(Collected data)
+++++

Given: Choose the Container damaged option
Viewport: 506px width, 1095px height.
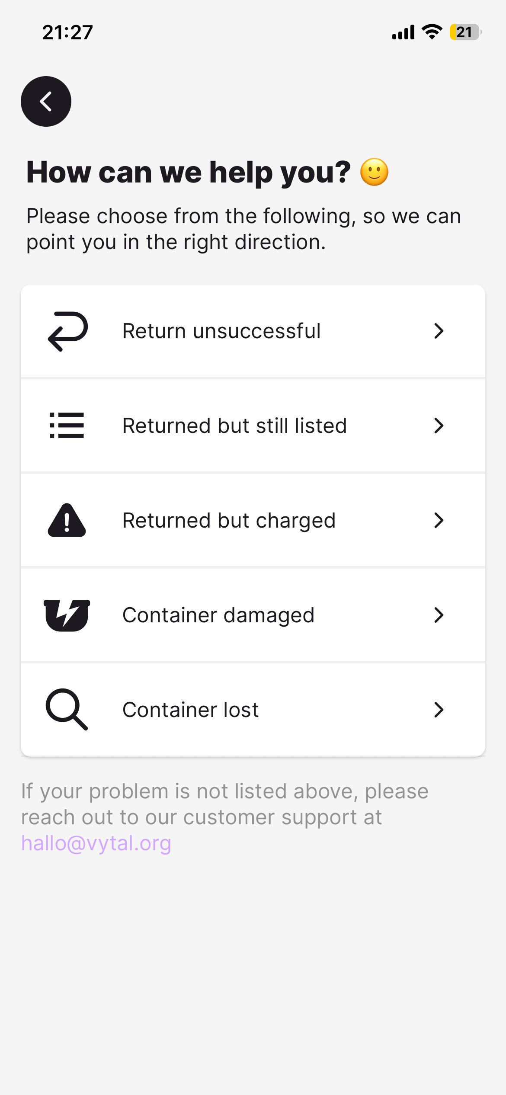Looking at the screenshot, I should [x=218, y=615].
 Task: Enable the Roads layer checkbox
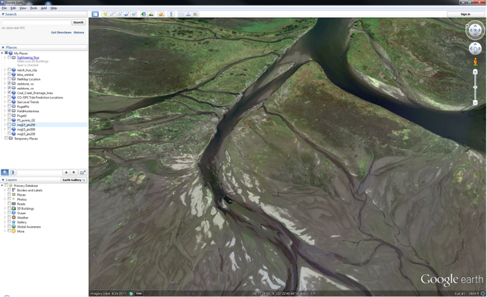[x=10, y=204]
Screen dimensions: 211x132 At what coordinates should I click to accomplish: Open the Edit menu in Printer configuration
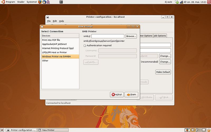click(x=55, y=21)
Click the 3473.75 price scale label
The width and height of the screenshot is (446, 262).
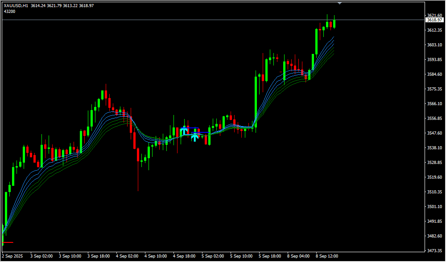point(434,250)
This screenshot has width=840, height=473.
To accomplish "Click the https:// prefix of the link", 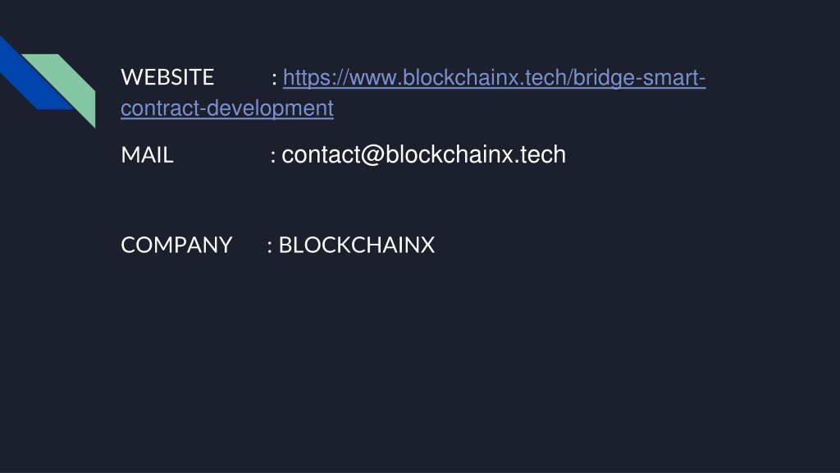I will tap(316, 78).
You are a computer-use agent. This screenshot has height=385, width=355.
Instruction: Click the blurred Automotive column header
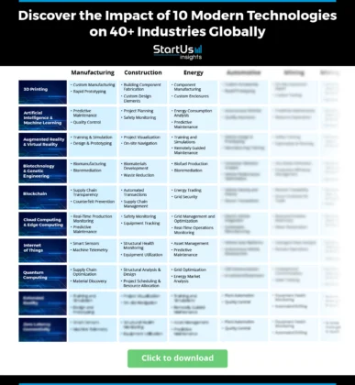244,72
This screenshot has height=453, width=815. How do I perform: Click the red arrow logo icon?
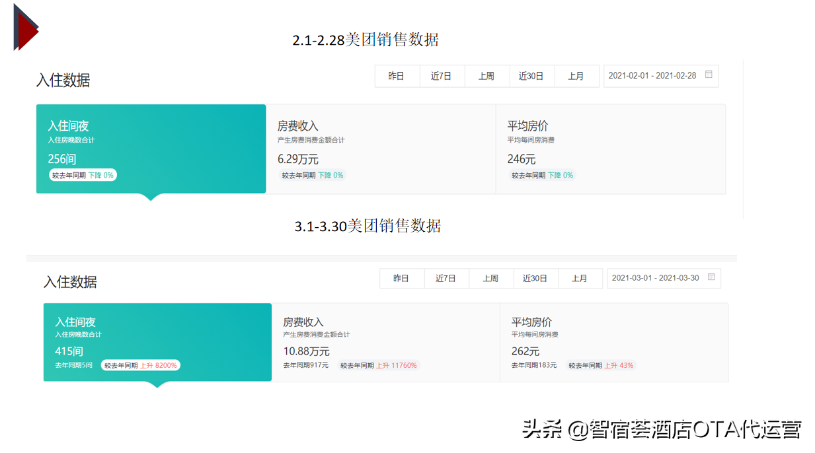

+++++

Lines containing the word "This": how many are there in the data above? Reply with only that number.

3